I know little about the sport being from the UK but i do know a bit about cleats or what we call studs.

My advice when choosing your boots is firstly ensure that your foot is flat on the insock (meaning do not wear them a size too small- common mistake in soccer)

Make sure that the studs or cleats are not directly under your first or fith met head (these are bones in your foot where it flexes- the first is under your big toe and the fith is under the little toe ) when you run 5 times your body weight (force) can transend through the foot and through the outsole. In a running shoe this force typically dissipates across an area away from the met heads but with a cleat it creates a localised pressure. This means that the weight travels directly down the stud and creates a lot of stess on the met head.(depends on surface you are playing on and if that force comes back up the foot)

Many athletes fracture their met head through jumping then landing, having an outsole which is too flexible (creating excessive motion.) can also be a problem.

so my advice would be one:

get the right size
make sure the stud is not directly under the ball of your foot (the knuckle like part under your big toe) try and get a cleat whihc sits above and below
try the boot on with the socks you play in
make sure the boot only flexes where your foot flexes
try not to buy bladed cleats but cleats which are round
try to buy a boot which has some slight raise at the heel (back of the shoe)

Whether or not the Jordan shoe will do the job, I have no idea.

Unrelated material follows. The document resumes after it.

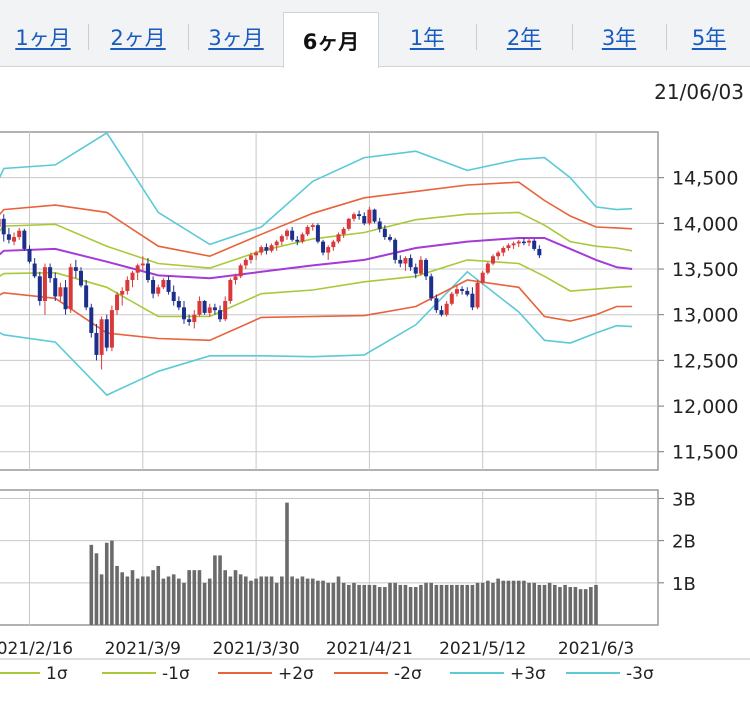 The width and height of the screenshot is (750, 708). I want to click on period-tab-bar: 1ヶ月 2ヶ月 3ヶ月 6ヶ月 1年 2年 3年 5年, so click(375, 34).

I presume that the Jordan connection is more aesthetic than functional and the shoe probably has qualities that make it fit for playing football.

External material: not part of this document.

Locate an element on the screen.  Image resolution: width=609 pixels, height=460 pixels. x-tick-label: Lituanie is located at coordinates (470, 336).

Rich, I don’t think it makes a difference. If NFL wide receivers like Marvin Harrison and Terrell Owens, as important as their footing is, can wear cleat-converted basketball shoes, I would think those shoes provide all the performance needed. Besides, subtle changes are made to those designs to prepare them for a cleated setup. If I was buying a mid-cut cleat right now, I would definitely get the Jordan VI. I think they’re sweet.

Bespoke, why are round cleats better than bladed cleats?

HI Traveler9,

from my work in professional soccer and working closely with the medical teams at Premiership clubs we found that typical bladed footwear (due to its flat sides and positioning) caused a lot of major knee ligament damage. This was becuase they provided too much grip.

When the athlete is running and stops drastically in natural turf, the cleat acts as a lock and stops the foot dead however the knee carries on travelling and pops out of joint.

Likewise when turning and the foot is in the ground, as many quick centre forwards do with their back to goal, the foot locks in and the knee twists.

With round studs, the more traditional design, you get a bit of give in the foot and boot moves (usually) in the turf before the knee goes.

There are more informed designs coming to market.

I know the NFL have had problems in the past with this and surface can play an important role. The NFL did play with studs that would snap under a certain amount of force (obvioulsy before a rupture would take place) I presume that they use a mix of synthetic and natural surfaces through the league.

In Australia rules football, they saw 90% more injuries to knees in the south of teh country apposed to the north. They found that in the south the grass grew in swirl like manner which meant it locked to the cleats more where as in the north, the seed they used grew vertical. They enforced that the vertcal seed be used through the league and have seen a big drop in injury to the knees (in non contact situation)

There ae many factors at play and all injuires are obvioulsy multi-factorial.

Thanks for the info guys. Way more than I expected especially about the type of cleat.

Ryan: Yeah I didnt think that performance would be an issue with the Jordan cleats. I just wanted to know for sure there was some sort of perfomance there other than the obvious aesthetics. Im most likely going to get the J’s unless I find another pair of screw ons at a lower price.